Akan tetapi para manajer analitikal yang perlu melaksanakan pengembangan ide,
sering kali tidak berkemampuan dalam hal mengajukan ide-ide bagi pembaruan.
Penolakan atau tantangan terhadap ide-ide baru, pada pihak yang bertanggung
jawab untuk melaksanakan pengembangan ide, seringkali muncul oleh karena
ide-ide baru tersebut akan menggantikan produk atau jasa. Pada hal, produk atau
jasa yang baru dapat dilihat dari sisi keunggulannya, baik keunggulan
kompetitif maupun keunggulan komparasi (Winardi, 2003).
Jadi, organisasi di dalam mengembangkan kreativitasnya
sangat membutuhkan orang-orang yang memiliki kapasitas pemikiran kreatif dan
pemikiran analitikal. Pemikiran kratif diperlukan organisasi pada tahapan
insepsi untuk masing-masing ide. Ketika ide yang ada akan dilaksanakan, maka
organisasi membutuhkan orang-orang yang memiliki kapasitas pemikiran
analitikal.
Heflin dalam bukunya, Kewirausahaan dan Inovasi Bisnis (2004)
menyebutkan bahwa kreativitas organisasi perlu ditumbuhkan melalui
langkah-langkah sebagai berikut:
1. Persiapan (preparation), menyiapkan pikiran dan berpikir kreatif, karyawan
perlu dididik untuk mengembangkan ide baru.
. Penyeldikan (investigation), organisasi memerlukan penelitian mendalam untuk
menciptakan ide dan konsep baru.
3. Transformasi (transformation), kemampuan melihat perbedaan dan kesamaan dengan
pihak lain untuk membangun kesuksesan dengan menghindari kegagalan yang
dilakukan orang lain.
4. Inkubasi (incubation), organisasi melakukan sesuatu yang tidak terkait dengan
tugas utama dan melakukan yang lain dalam rangka membangun ide baru.
5. Penerangan (illumination), organisasi melakukan penciptaan ide inovatif yang
datang secara mendadak setelah keluar dari masalah yang sedang dihadapi
organisasi.
6. Verifikasi (verification), pembuktian ide yang akurat dengan melakukan
eksperimen, simulasi, tes, dll.
7. Implementasi (implementation), membuat kenyataan atas ide-ide inovatif yang telah ditemukan.

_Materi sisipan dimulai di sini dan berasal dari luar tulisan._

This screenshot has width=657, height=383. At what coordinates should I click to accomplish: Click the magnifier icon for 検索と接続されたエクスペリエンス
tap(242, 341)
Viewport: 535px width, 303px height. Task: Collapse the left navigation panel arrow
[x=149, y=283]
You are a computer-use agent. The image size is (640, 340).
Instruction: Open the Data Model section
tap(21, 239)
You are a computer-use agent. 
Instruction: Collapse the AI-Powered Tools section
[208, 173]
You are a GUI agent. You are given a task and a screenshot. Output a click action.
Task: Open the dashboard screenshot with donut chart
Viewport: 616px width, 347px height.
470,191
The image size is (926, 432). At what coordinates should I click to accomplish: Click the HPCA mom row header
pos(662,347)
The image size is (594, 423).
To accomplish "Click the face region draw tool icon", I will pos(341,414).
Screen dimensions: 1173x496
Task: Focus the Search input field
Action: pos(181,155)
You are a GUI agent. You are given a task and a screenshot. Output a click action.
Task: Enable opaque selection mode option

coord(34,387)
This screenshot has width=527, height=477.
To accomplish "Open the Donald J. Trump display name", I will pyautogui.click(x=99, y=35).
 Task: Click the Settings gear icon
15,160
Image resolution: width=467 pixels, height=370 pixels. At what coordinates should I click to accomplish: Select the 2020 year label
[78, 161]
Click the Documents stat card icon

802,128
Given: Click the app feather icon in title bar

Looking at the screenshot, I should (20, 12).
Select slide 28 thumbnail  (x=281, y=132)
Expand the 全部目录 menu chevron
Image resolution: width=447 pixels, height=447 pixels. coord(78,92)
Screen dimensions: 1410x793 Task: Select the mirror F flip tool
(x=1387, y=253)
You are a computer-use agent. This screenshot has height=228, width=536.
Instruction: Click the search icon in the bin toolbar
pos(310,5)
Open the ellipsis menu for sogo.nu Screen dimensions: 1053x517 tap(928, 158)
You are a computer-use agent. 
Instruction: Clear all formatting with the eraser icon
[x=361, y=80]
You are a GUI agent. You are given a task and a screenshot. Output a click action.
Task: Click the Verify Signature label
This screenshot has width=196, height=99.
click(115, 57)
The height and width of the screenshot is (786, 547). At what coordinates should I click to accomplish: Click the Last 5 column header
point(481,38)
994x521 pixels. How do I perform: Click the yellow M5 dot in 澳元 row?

Kreativitas organisasi dapat diciptakan melalui proses
sinergi antara lingkungan (environment),
kreativitas anggota organisasi (creativity),
dan organisasi (organization). Ketiga
elemen ini saling berpengaruh, sehingga organisasi harus mempu mengelola ketiga
elemen ini, dengan tujuan agar organisasi dapat memiliki nilai lebih dan daya
saing (value added and competitive
capability).
2.3 Inovasi
Dalam Organisai
Inovasi merupakan konsep yang terus berkembang dari waktu ke
waktu. Tren dari keberhasilan pada masa sekarang merupakan indikasi dari
terwujudnya dampak inovasi. Inovasi banyak memberikan dampak terhadap kondisi
organisasi maupun kreatifitas dimana inovasi berasal, baik perorangan maupun
organisasi. Dinamika perubahan lingkungan yang begitu cepat yang ditandai
dengan kemajuan ilmu pengetahuan dan teknologi menuntut sumber daya manusia
yang berkualitas dan selalu belajar.
Inovasi
merupakan upaya mempertahankan keberadaan organisasi dalam lingkungan. Inovasi
dalam suatu organisasi menjadi hal yang penting dilakukan untuk membawa
organisasi menjadi lebih baik dalam pencapaian tujuan dan tepat sasaran secara
efektif dan efisien. Adanya inovasi organisasi diharapkan dapat menanggapi
kompleksitas lingkungan dan dinamisasi perubahan lingkungan, terutama dalam
persaingan yang ketat dan menciptakan sumber-sumber bagi keunggulan bersaing.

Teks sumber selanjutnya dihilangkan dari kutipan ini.